Теперь и подбивать не пришлось. Мы третьи сутки шли по этой красоте. Пейзажи отличались только степенью заболоченности — от «по щиколотку» до «по грудь». Были, впрочем, еще места, где через таинственные, полные темной торфяной и очень теплой водой протоки приходилось переправляться вплавь. Для меня это было мучительно — хотя плавать и оказалось несложно, но я это так и не полюбил.

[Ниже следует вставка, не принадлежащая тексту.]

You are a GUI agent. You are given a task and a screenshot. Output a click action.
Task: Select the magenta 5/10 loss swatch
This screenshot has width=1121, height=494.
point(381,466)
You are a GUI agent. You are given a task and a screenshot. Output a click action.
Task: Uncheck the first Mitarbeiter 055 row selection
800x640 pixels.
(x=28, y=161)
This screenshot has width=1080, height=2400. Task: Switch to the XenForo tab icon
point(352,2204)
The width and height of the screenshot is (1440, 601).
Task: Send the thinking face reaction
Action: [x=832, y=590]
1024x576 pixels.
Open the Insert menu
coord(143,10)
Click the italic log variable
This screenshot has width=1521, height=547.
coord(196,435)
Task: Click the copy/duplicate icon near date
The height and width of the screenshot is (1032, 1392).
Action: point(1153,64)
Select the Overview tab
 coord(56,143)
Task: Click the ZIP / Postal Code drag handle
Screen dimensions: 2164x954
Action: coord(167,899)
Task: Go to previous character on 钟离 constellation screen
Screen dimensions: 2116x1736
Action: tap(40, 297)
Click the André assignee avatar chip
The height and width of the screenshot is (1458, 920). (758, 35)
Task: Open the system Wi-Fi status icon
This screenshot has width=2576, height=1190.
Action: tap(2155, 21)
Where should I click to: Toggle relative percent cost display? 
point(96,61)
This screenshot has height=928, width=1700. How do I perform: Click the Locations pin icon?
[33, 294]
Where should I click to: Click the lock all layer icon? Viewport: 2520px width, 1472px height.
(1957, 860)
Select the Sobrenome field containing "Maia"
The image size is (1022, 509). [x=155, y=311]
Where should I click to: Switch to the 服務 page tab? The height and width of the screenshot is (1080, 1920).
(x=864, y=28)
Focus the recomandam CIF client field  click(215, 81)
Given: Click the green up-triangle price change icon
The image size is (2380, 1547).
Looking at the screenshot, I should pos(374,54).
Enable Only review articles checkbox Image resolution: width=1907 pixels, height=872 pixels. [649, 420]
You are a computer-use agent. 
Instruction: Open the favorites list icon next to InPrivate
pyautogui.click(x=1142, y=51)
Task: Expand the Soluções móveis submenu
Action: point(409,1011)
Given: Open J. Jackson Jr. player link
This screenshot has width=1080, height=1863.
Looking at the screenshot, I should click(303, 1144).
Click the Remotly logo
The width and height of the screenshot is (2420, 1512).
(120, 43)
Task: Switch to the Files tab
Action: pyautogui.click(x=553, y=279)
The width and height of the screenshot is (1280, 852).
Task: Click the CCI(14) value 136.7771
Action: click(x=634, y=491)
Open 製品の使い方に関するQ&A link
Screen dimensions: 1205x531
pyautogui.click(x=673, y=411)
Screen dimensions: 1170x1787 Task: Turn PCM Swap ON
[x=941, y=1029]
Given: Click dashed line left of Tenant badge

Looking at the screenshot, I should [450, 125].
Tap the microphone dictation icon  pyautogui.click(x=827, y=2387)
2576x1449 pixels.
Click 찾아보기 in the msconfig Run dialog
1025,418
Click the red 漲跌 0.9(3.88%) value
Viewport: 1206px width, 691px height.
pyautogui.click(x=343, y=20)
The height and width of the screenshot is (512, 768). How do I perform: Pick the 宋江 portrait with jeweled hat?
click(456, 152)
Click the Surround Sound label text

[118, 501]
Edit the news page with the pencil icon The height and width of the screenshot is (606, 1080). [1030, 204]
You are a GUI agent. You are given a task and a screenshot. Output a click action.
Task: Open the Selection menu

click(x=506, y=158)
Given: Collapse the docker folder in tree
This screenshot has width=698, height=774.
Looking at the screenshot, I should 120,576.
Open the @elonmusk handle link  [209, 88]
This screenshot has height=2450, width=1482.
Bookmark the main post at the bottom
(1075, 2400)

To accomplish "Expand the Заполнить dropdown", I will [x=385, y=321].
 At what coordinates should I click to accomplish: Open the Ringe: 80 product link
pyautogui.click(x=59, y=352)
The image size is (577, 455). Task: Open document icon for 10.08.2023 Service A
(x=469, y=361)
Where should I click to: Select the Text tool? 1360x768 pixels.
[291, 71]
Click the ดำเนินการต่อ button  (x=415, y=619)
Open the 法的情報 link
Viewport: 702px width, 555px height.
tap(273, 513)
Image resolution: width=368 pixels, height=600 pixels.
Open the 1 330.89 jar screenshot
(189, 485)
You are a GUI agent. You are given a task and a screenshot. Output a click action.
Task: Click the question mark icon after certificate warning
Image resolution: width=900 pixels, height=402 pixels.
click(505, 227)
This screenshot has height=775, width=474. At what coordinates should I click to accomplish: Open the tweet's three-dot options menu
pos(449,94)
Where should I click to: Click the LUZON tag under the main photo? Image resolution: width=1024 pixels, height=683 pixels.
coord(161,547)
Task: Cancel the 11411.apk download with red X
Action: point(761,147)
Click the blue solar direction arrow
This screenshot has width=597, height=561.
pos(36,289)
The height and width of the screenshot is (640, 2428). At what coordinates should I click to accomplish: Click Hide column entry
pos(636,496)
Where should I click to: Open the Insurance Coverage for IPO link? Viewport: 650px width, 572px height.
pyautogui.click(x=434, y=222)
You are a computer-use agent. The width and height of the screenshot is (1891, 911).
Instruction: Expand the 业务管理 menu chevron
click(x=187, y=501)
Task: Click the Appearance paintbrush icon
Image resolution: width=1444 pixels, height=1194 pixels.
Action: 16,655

Со вчерашнего вечера шел дождь. Ночь мы кантовались на каком-то относительно сухом пятачке — в смысле, в болото ложиться не пришлось. Во сне все пригрелись друг о друга под наваленными одеялами, но стоило пошевелиться — вновь наваливался сырой холод, от которого сперва просыпались, а потом, замучившись, перестали, но и во сне понимали: плохо, холодно, неудобно! Досаждали комары — это когда уже проснулись. Костер развести оказалось невозможно, вяленое мясо подернулось плесенью. Его жевали, меланхолично отплевываясь. Обувь, одежда — все было сырое, я с трудом заставил не то что всех — себя самого вычистить оружие. Сталь ржавеет без ухода…
Потом опять волочились по заболоченным километрам, которых тут на всех хватит. И то ополье у Волги, которое казалось концом света, сейчас вспоминалось, как легкий отдых.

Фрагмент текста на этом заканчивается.